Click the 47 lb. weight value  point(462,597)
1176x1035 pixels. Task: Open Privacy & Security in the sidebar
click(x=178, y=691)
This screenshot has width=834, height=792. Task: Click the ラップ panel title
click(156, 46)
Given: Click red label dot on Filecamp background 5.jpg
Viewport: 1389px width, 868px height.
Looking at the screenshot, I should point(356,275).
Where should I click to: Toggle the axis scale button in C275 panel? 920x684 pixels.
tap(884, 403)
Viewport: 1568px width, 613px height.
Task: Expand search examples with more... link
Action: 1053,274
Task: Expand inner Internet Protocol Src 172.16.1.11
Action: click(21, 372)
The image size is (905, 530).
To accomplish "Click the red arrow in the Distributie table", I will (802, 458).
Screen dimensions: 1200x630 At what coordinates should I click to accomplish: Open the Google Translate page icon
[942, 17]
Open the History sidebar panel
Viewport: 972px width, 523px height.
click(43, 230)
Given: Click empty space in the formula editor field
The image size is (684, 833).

_What you need to do_
Pull out each line of the records holding the string "Given".

_Output of the task_
Given: Click red label dot on Filecamp background 5.jpg
Given: Click empty space in the formula editor field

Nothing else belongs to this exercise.